TASK SET:
- 1) Answer these questions from the passage on Nigeria's exchange rates, one line per question with the same letter:
(a) Until when is Nigeria likely to keep its system of multiple exchange rates?
(b) In what kinds of facilities are the investments that the authorities are expected to wait on?
(c) What is Aurelien Mali's position at Moody's?
- 2) For each statement, say whether it agrees with the passage on Nigeria's exchange rates. Give yes or no, then quote the deciding words.
(a) The International Monetary Fund has urged Nigeria to keep its multiple exchange rates.
(b) The government caps fuel prices at a level tied to the central bank's official naira rate.
(c) Mali called raising pump prices a credible option at present.
- 3) Carry on the passage on Nigeria's exchange rates, starting after its final sentence.

PASSAGE PROVIDED:
◇ ◇ ◇ ◇ ◇ ◇ ◇
Nigeria will probably maintain its system of multiple exchange rates, which the International Monetary Fund has long-urged it to scrap, until at least early 2020, according to Moody’s Investors Service.

Merging the naira’s various rates any sooner might force the government to weaken the currency and raise fuel prices, which would accelerate inflation, the ratings company said.

Nigerian monetary and fiscal authorities are likely to wait until investments in oil refineries and fertilizer plants reduce Nigeria’s imports of petroleum products. While that may take another two years, it would put the government in a better position to stabilize fuel prices, which it caps at a level based on the central bank’s official naira rate, Moody’s said.

If the government merges the exchange rates, “they won’t be able to provide discounted dollars to oil marketers.” Aurelien Mali, a sovereign analyst with Moody’s, said in an interview in Lagos on Wednesday. “ It means that either they have to increase pump prices or give subsidies to marketers, which would impact public finances. Neither option is credible at the moment.”
◇ ◇ ◇ ◇ ◇ ◇ ◇
RAW DATA:
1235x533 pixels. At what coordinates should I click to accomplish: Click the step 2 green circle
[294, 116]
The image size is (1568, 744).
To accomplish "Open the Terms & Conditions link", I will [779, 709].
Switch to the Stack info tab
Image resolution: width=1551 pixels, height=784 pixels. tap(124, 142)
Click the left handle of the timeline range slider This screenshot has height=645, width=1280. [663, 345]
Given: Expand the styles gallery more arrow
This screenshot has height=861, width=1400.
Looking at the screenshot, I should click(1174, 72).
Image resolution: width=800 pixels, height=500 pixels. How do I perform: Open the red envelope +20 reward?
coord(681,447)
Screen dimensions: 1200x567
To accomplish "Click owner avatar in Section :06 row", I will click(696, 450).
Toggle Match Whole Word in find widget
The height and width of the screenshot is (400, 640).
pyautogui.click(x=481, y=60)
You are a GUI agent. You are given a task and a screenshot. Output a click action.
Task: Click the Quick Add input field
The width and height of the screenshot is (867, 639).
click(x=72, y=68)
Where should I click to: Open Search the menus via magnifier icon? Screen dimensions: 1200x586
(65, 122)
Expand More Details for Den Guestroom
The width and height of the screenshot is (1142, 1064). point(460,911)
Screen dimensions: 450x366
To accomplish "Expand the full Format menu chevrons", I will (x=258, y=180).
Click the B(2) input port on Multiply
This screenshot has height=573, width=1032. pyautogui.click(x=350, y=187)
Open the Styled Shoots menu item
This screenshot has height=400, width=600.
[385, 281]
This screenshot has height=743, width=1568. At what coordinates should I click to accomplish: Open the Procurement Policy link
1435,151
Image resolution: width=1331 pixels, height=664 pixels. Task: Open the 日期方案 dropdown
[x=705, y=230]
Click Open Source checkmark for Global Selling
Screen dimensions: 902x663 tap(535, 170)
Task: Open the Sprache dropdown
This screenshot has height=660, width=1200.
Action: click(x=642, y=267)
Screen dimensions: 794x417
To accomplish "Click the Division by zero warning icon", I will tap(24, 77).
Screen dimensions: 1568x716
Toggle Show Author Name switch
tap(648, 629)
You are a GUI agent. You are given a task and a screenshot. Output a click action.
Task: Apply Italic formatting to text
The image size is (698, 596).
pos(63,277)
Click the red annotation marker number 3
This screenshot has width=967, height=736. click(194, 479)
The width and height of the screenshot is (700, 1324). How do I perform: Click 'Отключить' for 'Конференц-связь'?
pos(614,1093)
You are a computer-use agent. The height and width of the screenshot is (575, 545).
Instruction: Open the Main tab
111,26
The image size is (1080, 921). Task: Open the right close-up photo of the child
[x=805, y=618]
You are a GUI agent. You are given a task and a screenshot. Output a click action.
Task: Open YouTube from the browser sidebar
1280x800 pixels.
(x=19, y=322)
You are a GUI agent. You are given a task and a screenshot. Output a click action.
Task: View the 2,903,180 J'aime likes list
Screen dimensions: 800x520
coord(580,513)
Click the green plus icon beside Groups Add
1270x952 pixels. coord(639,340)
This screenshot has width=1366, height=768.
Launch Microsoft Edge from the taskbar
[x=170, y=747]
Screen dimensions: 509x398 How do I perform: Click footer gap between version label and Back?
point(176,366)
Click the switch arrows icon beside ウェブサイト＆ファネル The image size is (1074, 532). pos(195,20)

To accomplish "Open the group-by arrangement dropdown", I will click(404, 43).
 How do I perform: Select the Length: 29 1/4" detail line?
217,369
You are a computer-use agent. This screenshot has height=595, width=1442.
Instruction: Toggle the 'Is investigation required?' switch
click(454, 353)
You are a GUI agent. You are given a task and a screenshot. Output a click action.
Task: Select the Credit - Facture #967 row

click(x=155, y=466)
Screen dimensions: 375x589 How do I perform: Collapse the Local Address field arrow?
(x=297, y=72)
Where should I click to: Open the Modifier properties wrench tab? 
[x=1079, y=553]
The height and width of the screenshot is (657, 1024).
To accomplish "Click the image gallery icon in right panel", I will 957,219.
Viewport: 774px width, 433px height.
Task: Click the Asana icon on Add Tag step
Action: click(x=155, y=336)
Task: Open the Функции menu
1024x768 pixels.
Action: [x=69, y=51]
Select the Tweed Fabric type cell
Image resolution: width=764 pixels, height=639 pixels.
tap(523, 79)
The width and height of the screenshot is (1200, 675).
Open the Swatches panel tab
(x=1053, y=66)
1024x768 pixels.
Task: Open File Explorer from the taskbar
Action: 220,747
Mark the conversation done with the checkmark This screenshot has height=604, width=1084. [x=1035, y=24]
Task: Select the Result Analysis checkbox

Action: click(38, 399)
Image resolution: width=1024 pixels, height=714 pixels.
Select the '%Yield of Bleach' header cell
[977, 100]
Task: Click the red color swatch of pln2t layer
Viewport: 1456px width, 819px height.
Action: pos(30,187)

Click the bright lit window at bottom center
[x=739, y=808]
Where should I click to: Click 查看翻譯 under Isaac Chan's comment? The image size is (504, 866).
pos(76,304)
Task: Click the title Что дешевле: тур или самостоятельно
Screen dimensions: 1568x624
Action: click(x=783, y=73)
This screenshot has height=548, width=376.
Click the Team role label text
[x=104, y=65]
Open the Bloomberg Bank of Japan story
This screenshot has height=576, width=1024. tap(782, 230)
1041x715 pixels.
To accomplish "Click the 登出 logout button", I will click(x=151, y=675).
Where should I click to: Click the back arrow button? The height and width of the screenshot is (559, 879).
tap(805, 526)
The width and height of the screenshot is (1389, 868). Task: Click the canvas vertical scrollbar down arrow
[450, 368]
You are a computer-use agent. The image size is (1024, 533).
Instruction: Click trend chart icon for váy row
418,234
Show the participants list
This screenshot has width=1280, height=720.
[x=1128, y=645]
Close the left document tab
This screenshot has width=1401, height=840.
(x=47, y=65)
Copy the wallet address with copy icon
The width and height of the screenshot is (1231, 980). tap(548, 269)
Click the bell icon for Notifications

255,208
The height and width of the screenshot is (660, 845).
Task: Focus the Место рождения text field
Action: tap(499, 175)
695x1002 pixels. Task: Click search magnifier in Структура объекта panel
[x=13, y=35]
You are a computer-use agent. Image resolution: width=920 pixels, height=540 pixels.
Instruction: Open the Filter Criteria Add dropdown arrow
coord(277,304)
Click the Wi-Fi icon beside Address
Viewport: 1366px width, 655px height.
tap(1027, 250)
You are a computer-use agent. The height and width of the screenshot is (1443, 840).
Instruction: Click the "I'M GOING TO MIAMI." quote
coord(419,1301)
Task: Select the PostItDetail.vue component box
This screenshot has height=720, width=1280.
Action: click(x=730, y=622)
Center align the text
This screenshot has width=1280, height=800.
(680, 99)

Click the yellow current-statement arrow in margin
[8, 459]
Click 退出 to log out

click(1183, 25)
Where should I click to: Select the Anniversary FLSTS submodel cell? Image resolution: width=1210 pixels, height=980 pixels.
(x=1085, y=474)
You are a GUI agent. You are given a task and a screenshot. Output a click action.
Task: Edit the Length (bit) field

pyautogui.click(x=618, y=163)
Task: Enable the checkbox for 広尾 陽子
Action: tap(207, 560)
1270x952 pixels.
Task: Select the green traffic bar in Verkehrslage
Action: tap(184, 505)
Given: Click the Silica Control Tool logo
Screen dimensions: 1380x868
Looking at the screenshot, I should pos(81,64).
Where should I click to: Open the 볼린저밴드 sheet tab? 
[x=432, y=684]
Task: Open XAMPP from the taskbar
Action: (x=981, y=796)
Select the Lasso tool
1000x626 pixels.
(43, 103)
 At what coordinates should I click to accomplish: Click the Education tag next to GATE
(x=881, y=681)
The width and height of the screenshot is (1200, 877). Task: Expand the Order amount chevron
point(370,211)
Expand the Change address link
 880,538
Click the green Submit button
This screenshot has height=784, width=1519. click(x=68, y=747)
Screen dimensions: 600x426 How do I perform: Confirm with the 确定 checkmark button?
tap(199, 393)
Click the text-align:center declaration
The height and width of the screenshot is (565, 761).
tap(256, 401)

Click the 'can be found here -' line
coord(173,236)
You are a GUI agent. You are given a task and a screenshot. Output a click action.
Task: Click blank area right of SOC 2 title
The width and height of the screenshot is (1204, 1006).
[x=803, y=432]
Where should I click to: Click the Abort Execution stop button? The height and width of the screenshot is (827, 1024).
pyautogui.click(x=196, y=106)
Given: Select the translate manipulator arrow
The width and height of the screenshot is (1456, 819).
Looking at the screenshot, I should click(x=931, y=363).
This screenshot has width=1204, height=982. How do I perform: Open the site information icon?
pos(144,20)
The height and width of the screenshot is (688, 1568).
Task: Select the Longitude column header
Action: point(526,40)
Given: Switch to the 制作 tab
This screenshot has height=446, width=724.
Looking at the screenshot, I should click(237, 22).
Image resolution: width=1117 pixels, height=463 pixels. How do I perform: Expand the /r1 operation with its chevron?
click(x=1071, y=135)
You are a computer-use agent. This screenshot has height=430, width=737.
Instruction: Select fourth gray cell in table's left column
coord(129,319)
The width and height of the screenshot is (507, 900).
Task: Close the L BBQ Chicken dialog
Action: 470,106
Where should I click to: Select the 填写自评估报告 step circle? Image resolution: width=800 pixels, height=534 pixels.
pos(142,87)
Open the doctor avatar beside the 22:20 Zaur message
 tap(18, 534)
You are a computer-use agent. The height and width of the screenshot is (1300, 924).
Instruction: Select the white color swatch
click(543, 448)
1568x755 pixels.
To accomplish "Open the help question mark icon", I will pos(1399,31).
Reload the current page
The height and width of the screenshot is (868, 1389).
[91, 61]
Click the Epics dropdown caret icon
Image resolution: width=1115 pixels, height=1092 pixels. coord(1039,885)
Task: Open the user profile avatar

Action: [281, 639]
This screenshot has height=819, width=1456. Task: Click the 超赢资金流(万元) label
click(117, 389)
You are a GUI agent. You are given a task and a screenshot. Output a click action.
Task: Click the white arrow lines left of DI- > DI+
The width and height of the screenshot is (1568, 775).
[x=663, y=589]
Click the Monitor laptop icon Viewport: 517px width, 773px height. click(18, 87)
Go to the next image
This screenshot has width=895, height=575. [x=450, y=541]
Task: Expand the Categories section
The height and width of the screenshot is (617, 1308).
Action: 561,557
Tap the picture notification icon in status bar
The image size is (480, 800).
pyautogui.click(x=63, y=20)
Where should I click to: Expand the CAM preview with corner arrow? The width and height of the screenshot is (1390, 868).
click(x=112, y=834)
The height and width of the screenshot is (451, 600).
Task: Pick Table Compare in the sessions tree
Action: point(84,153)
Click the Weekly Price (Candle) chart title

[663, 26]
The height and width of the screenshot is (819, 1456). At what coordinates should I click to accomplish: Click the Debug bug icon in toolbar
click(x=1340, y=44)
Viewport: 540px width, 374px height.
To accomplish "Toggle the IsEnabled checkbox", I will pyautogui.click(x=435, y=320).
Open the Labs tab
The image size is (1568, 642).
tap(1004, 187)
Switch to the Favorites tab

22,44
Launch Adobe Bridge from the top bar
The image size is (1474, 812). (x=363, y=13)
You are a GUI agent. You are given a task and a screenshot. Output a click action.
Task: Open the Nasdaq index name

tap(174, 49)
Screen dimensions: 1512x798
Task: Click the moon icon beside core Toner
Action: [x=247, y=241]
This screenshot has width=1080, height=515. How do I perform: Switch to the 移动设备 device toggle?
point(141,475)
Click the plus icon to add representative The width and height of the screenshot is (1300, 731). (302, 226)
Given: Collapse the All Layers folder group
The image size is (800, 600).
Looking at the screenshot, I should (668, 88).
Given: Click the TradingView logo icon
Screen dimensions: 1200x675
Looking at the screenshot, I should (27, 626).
◇ ◇ ◇ ◇ ◇ ◇ ◇
ANSWERS TO EACH TASK:
- 1)
(a) Until at least early 2020.
(b) Oil refineries and fertilizer plants.
(c) He is a sovereign analyst with Moody's.

- 2)
(a) No: "which the International Monetary Fund has long-urged it to scrap"
(b) Yes: "which it caps at a level based on the central bank’s official naira rate"
(c) No: "Neither option is credible at the moment."

- 3)
Despite being an OPEC member and Africa’s biggest oil producer, Nigeria imports nearly all its fuel because of the decrepit state of its refineries. It caps the gasoline price at 145 naira per liter ($0.48 at the official rate), which analysts say is below market costs.

Central bank Governor Godwin Emefiele introduced the current foreign-exchange system in response to a severe shortage of dollars after the 2014 crash in oil prices. While the official exchange rate hasn’t changed from 305 per dollar since a devaluation in mid-2016, a new one for importers, exporters and investors was introduced in April last year, in which the naira was allowed to weaken. Known as the Nafex rate, it’s been steady at around 360 against the greenback, almost 20 percent weaker than the official rate.

There’s also the Nifex rate, which the central bank uses as a guide to sell dollars to banks during weekly auctions, and other windows that companies can access depending on the sector they’re in.

The IMF has said the existence of multiple exchange rates creates distortions in the economy and discourages foreign investment.

Cheap Fuel

Inflation has slowed to 13.3 percent from a high of almost 20 percent in early 2017, thanks to an improving economy and tight monetary policy. Nigeria’s President Muhammadu Buhari has been keen to bring it down further before elections scheduled for February, when he plans to run for a second term. He’s loathe to raise gasoline prices, given that many Nigerians see cheap fuel as one of the few benefits they get from the government.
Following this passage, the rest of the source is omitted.